Il n’est pourtant pas sûr que cette nouvelle tentative de poser un cadre normatif et institutionnel sur cette pratique aboutisse, tant celles et ceux qui l’ont choisi — souvent au prix de grands tracas administratifs — sont de fortes personnalités qui souhaitent préserver leur liberté.

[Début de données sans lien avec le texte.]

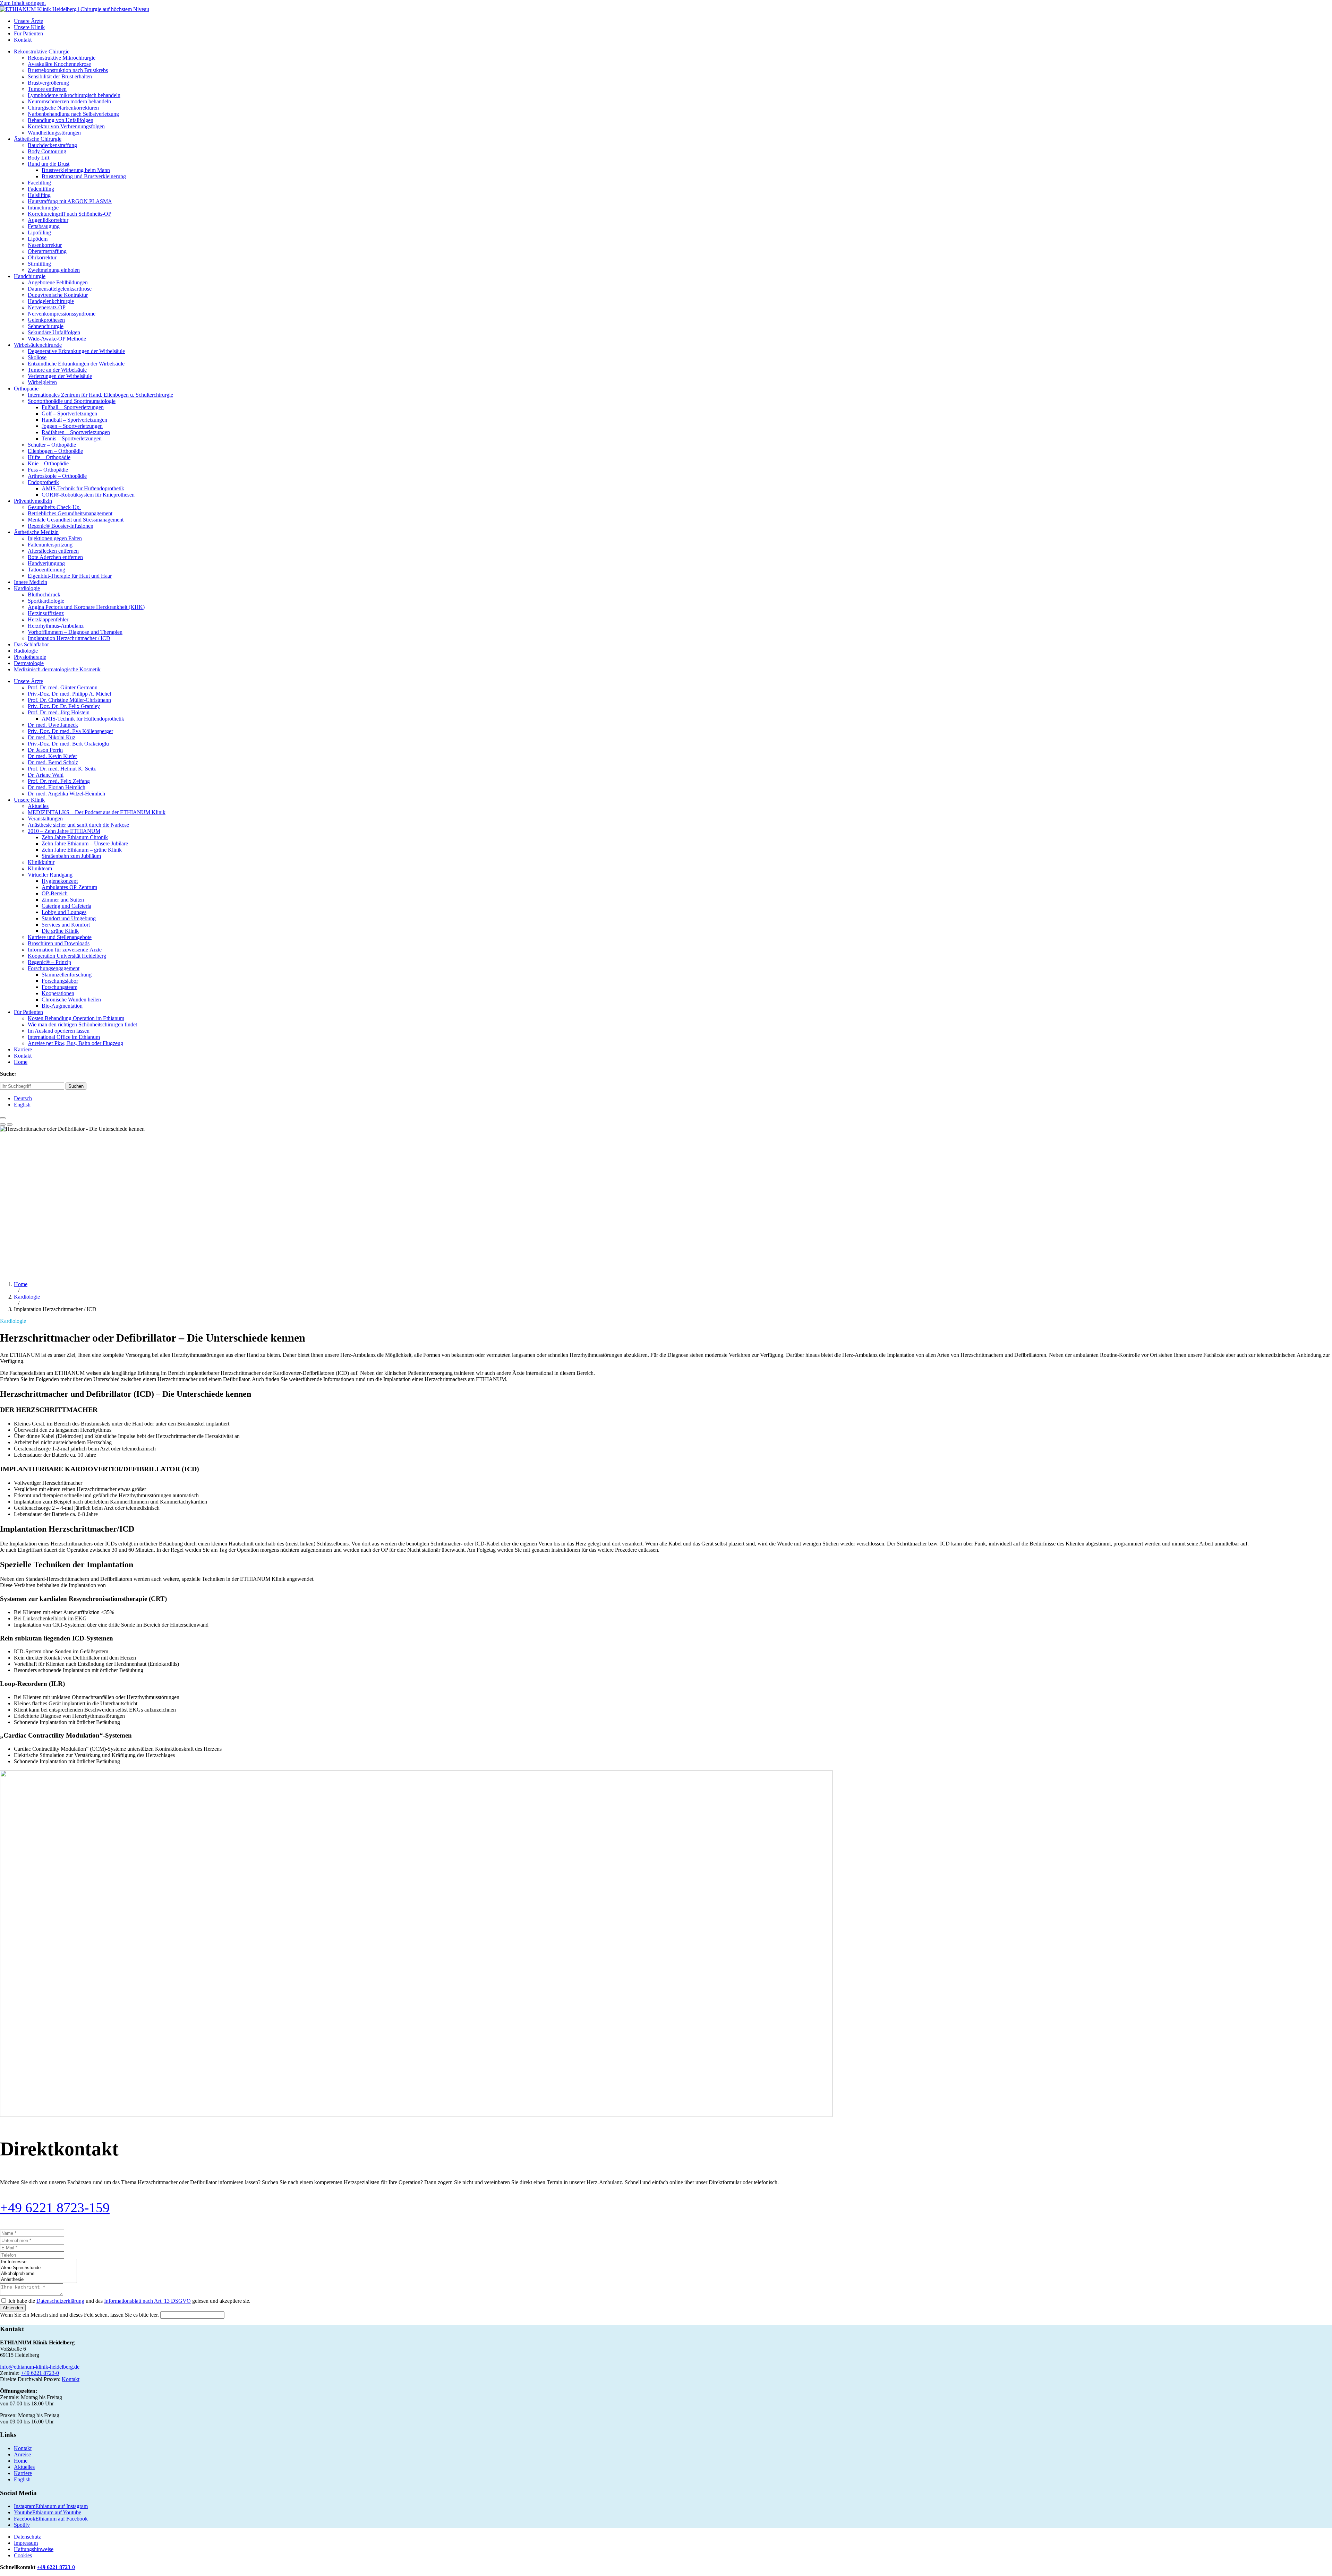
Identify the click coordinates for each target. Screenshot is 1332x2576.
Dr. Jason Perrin (45, 750)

Chassez le naturel …
Échelle de tolérance des différents labels avec l’exemple du soufre (quantité maximale pour les vins rouges, en H2SO4 total) :
- Vin conventionnel : 150 mg/l.
- Label AB : 100 mg/l.
- Label Nature et Progrès : 70 mg /l.
- Label Demeter : 70 mg/l.
- Label Biodyvin : 80 mg/l.
- Label Vin méthode nature : 30 mg/l.
- Vins S.A.I.N.S : sans sulfite ajouté.
Léa Desportes
Un peu de lectures pour et contre pour alimenter (et hydrater) la réflexion et s’engueuler à table :
« Quand la vigne bio fait débat », Le Monde, 22 janvier 2020
« Porté par son succès, le vin naturel affirme sa dissidence », Reporterre, 15 novembre 2019.
« L’enquête qui pique », Le Point, 23 janvier 2020 : un dossier dans lequel Jacques Dupont critique les vins nature et biodynamie.
« L’anthroposophie, discrète multinationale de l’ésotérisme », Le Monde diplomatique, juillet 2018.
[1] L’INAO a enterré en mars 2018 la tentative d’apporter une définition règlementaire au vin naturel.
[2] Il faut noter que les producteurs de vin, qui n’est pas considéré comme une denrée alimentaire par la règlementation européenne en raison d’un taux d’alcool supérieur à 1,2 %, ne sont pas tenus d’indiquer sur l’étiquette les ingrédients et les calories, contrairement, par exemple, aux embouteilleurs d’eau minérale, qui doivent tout détailler.
[3] L’Association des Vins Naturels (AVN) et Les Vins S.A.I.N.S rassemblent très peu de vignerons.